Он долго теребил свою бороду. Пьяные гибберлинги затянули какую-то свою песню, заглушая все звуки вокруг.

— Возле Каменных Великанов, — начал он, перекрикивая гул, — обитает племя орков. Они зовут себя Тиграми. Между ними и Ермолаем поначалу были враждебные отношения. Но Сотников исполнил какой-то их древний ритуал… сразился с орками на Священной тропе. Поднявшись на Великаны, он встретился с их вождём и о чём-то долго-долго разговаривал. С того дня орки-то и попритихли… Но вот сейчас докладывают, что у них какой-то новый вождь. Да тут ещё ты говоришь о шлеме и кирасе… Как пить дать орки тут замешаны!

— Что за ритуал? — спросил я, чувствуя, что эль возымел своё действие, и мир перед глазами начинает покруживаться, словно юла.

— Точно не знаю… Спроси у моих братьев.

Я отошёл в сторону и тут же был подхвачен группой гибберлингов. Кажется, я с ними выпил. Дальнейшее помню, как в тумане: снова пили, ели… кажется даже песни пели.

Пришёл в себя на вечер следующего дня в жилище матушек Глазастиков. В голове сумбур. Она ко всему прочему гудит, как колокол. К горло подкатывает тошнотворный ком.

В доме был только дед.
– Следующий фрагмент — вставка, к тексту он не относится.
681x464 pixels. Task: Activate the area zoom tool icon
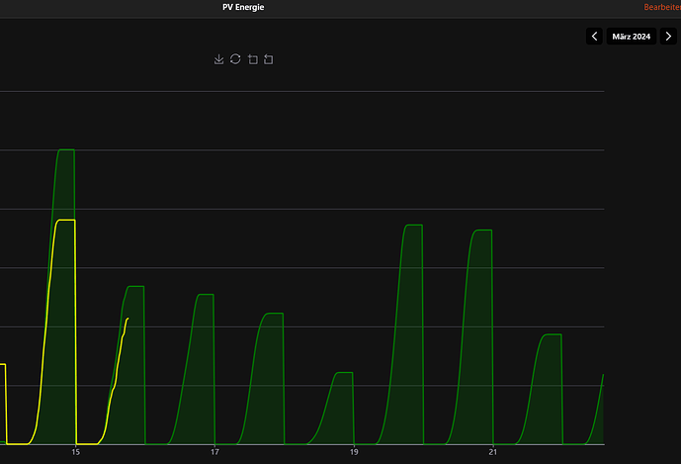click(253, 59)
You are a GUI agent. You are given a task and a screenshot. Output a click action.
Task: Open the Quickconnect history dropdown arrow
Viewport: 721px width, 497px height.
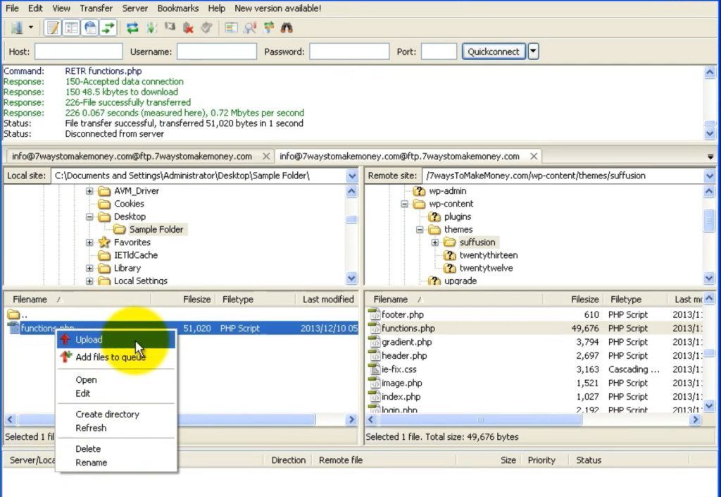534,51
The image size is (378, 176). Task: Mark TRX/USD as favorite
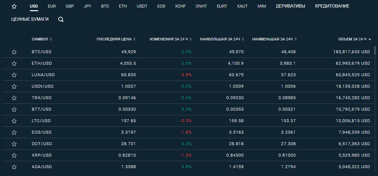14,98
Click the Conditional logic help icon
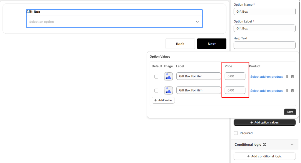This screenshot has width=301, height=163. click(x=265, y=145)
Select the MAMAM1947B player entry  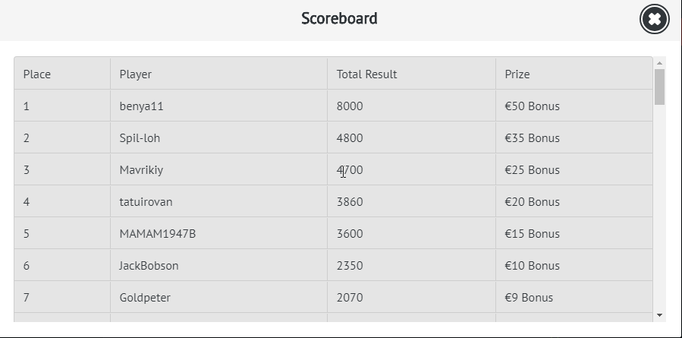[158, 234]
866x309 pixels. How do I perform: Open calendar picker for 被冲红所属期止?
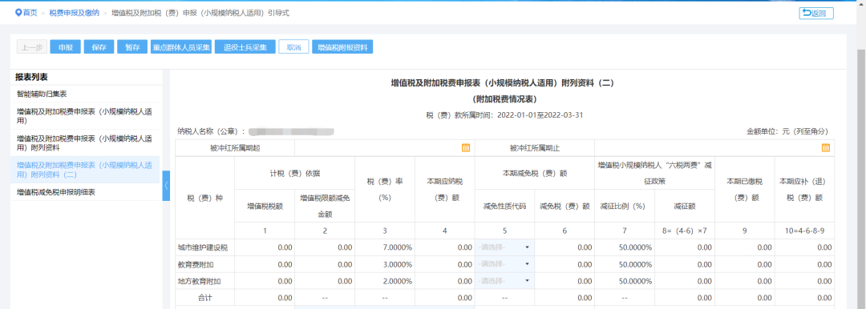[826, 148]
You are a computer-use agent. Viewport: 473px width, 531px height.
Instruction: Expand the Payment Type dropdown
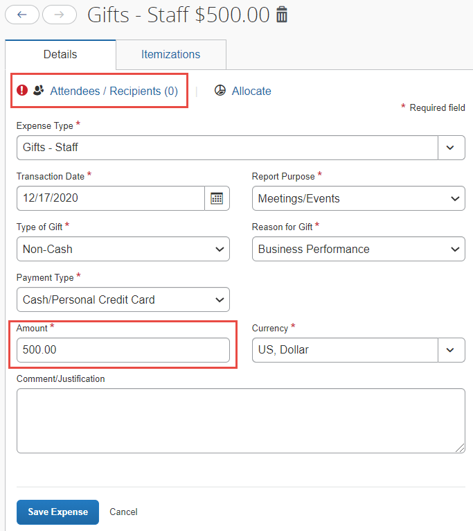[x=123, y=299]
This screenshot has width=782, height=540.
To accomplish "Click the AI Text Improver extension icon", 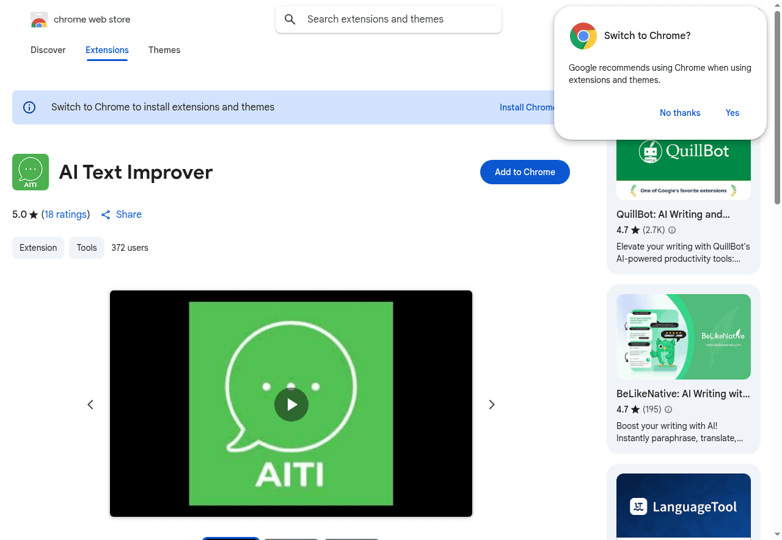I will pyautogui.click(x=30, y=172).
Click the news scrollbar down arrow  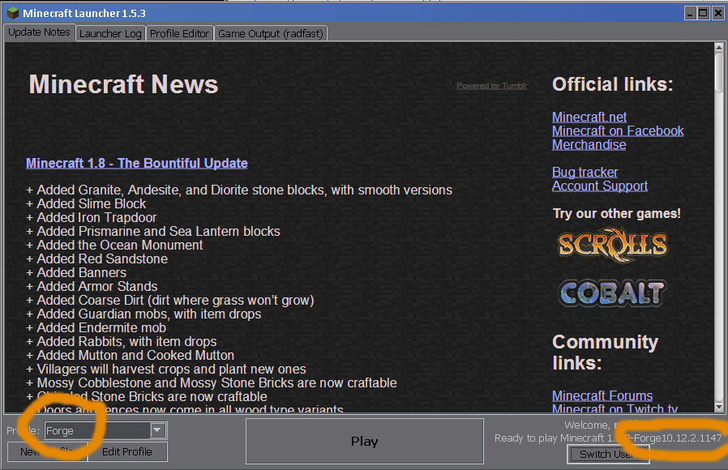point(719,407)
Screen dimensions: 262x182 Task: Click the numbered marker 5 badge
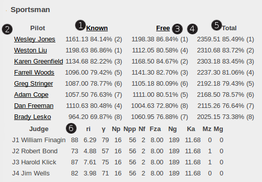tap(217, 25)
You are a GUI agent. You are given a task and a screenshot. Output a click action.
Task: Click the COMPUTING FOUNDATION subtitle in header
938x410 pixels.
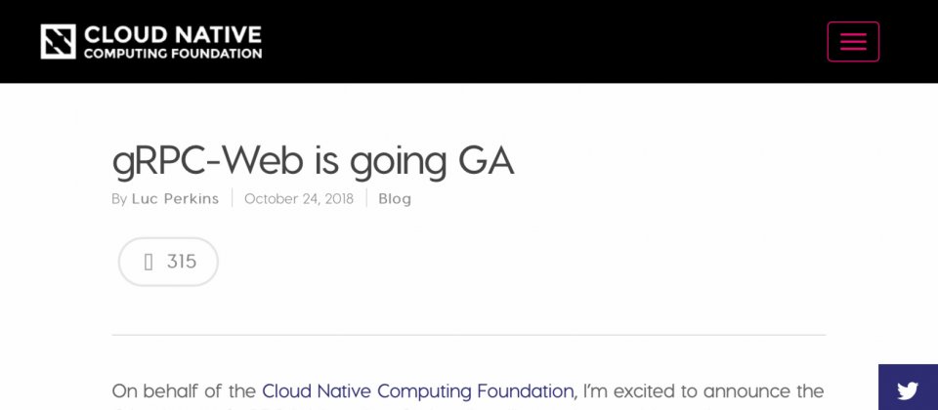[x=172, y=54]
Он сидел у стола, что-то мастерил.

Услышав стоны, гибберлинг оторвался от занятия и подошёл ко мне.

— Тяжко? — улыбаясь, спросил он.

— Как я тут очутился? — выдавить хоть слово оказалось весьма проблематично.

— Приволокли.

— Да? Ничего не помню…

Старик смотрел на меня так, как смотрят на нерадивых, но всё же любимых, детишек.
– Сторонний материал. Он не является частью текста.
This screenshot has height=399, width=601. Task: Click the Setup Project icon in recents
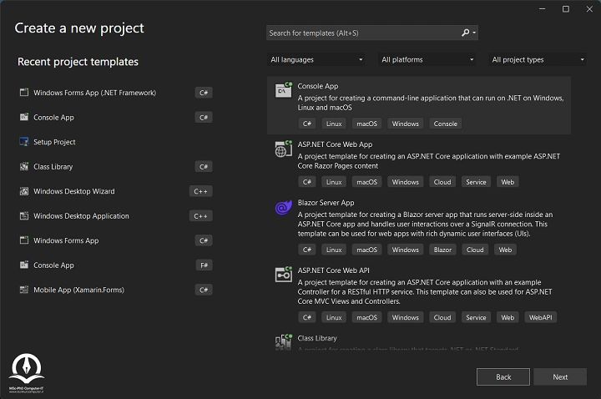(23, 142)
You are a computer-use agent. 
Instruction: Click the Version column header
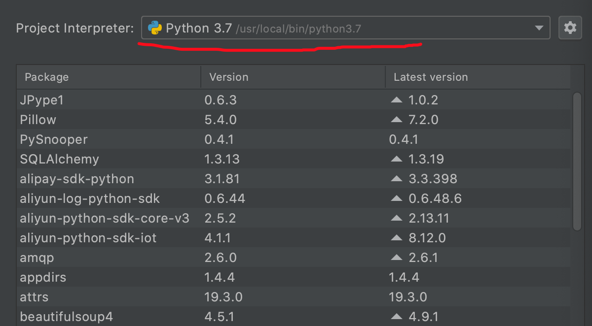229,77
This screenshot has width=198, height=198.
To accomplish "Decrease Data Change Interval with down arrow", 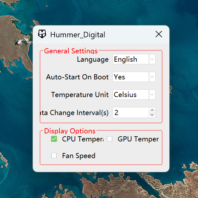I will click(152, 115).
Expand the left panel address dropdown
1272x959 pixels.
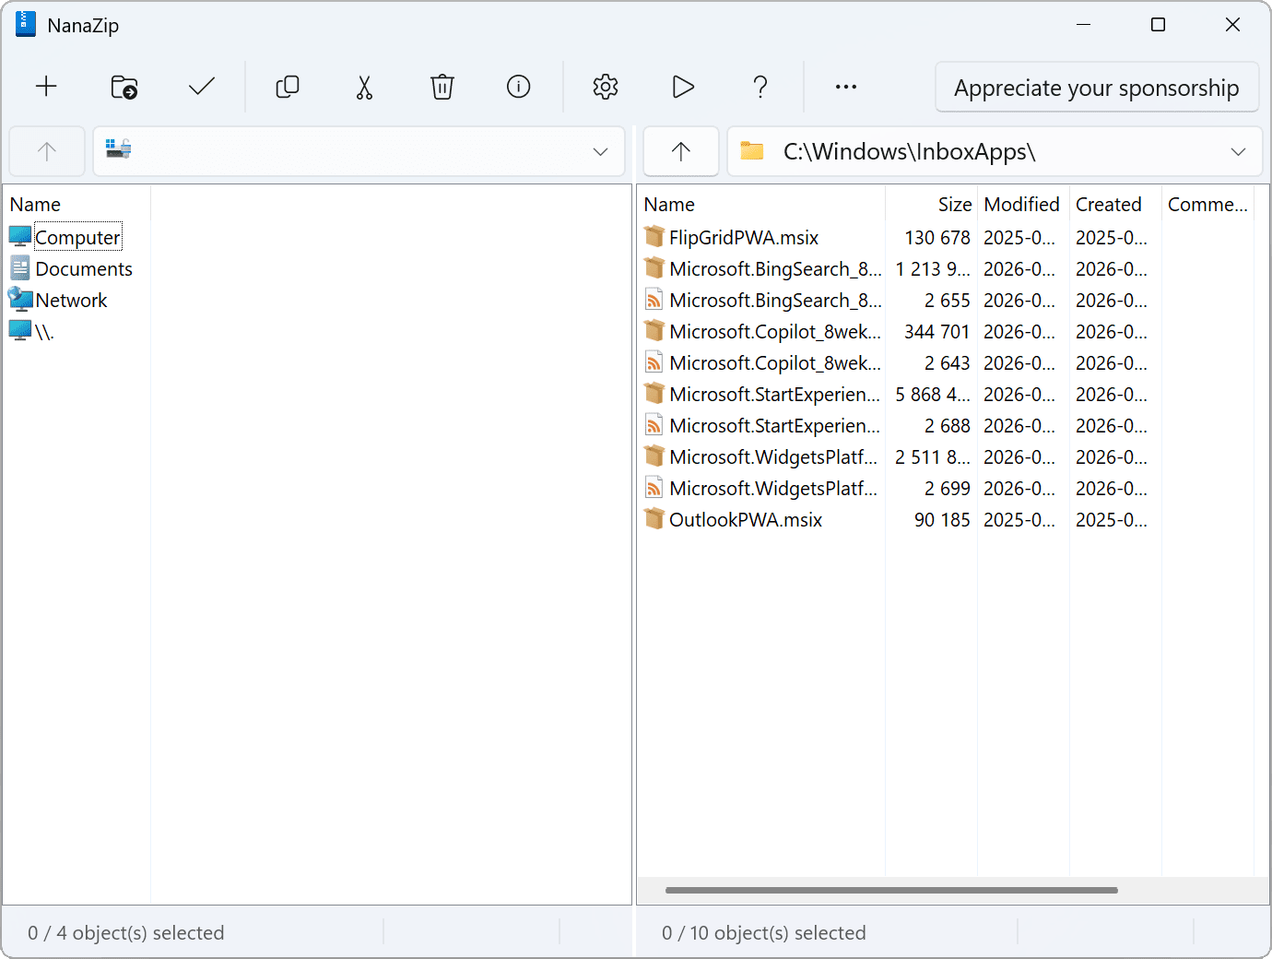[600, 151]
Откуда-то вдруг родилось такое ощущение, что этому гибберлингу известны все мои чувства. Словно понимая всё, о чём я сейчас подумал, дед сказал:

— Ты мне много чего поведал…

— Много? — напрягся я.

— Рассказывал, как трудно твоё… ремесло… Жаловался, что боги тебя используют, как вещь…

— Твою мать! — выругался я.

Глазастик вышел вон и через минуту вернулся с большой кружкой «черного» эля.
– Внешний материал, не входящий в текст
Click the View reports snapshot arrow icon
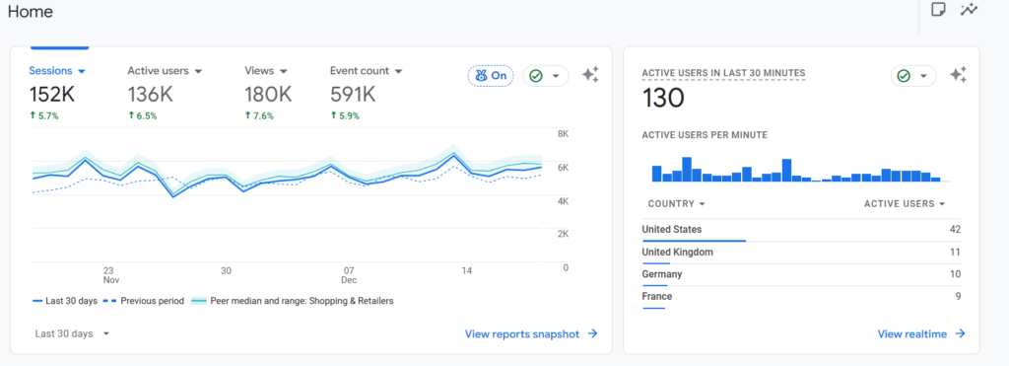The height and width of the screenshot is (366, 1009). pos(592,333)
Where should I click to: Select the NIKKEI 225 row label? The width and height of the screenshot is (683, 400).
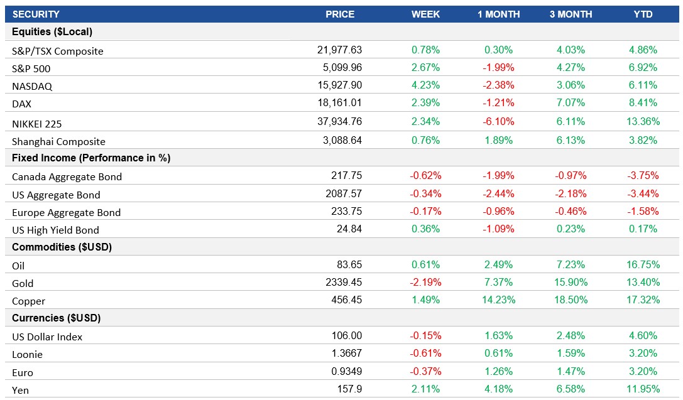[38, 123]
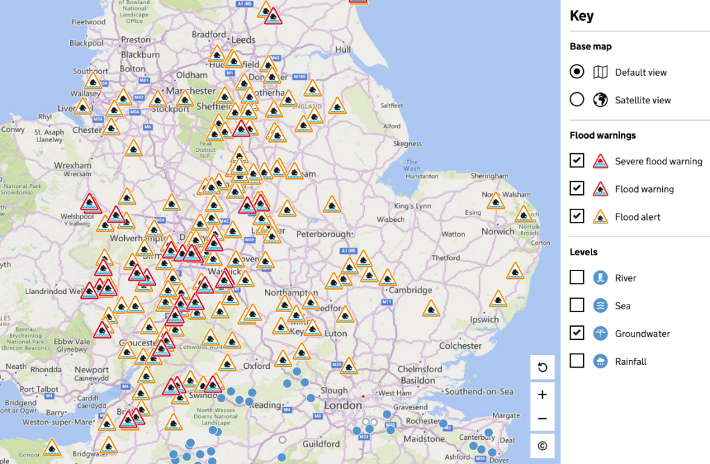Uncheck the Flood warning checkbox
The width and height of the screenshot is (710, 464).
577,188
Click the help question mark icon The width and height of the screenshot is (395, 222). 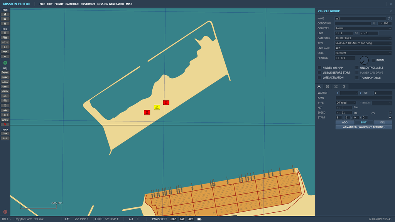click(x=390, y=19)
— У меня кое-что есть, — сказал гибберлинг. — Лучшее средство и от холода, и от угрызений совести.

— И это поможет? — усмехнулся я.

— Безусловно.

В пору сейчас сказать что-то пафосное, мол, мы свою судьбу не выбираем Гибберлинг как будто снова прочитал мои мысли, улыбнулся, демонстрируя свои всё ещё острые зубки, и сказал:

— Мы такие, какие есть. А добро, либо зло — это лишь краски на ткущемся полотне жизни. Не будет чего-то одного, значит, не будет и картины, лишь одноцветная ткань.

— А кому надо это раскрашенное полотно? — я присел, стараясь унять поднявшуюся волну головокружения.

— Я верю в то, что все мы — гибберлинги, люди, орки, эльфы, водяники, гоблины, драконы и прочие, и прочие, — что все мы «нитки». Боги используют нас в своих делах. Сегодня ты на стороне Сарна, завтра — Нихаза. Что сделано, то сделано. Жалеть не надо.

— Такой моралью можно оправдать всё, что пожелаешь. В следующий раз придут… например, орки и вырежут жителей Гравстейна. Тоже скажешь, что, мол, сделано, то сделано?

— А тебе палец в рот не клади! Остёр на язык. Вот что, ты лучше пей эль. Пей и веселись.

Гибберлинг снова улыбнулся.

Я сделал мощный глоток, чувствуя, как ноги становятся ватными.

И тут мне вдруг подумалось, что я и был тем камнем, который бросили в мутные воды озера, под названием Сиверия. Волны, которые поднял тот «бросок», ещё долго буду кругами расходиться в стороны, баламутя этот аллод.

Понимают ли это те, кто решил использовать меня в своих целях? Лишь бы потом не пожалели.

Я снова сделал глоток, чувствуя, что сейчас могу облевать пол. Но вот один глоток, вот второй… четвертый… шестой… Тошнота отошла. Голова прояснилась… ушла печаль и горечь…

— Лучше? Я же говорил, что это прекрасное средство от угрызений совести.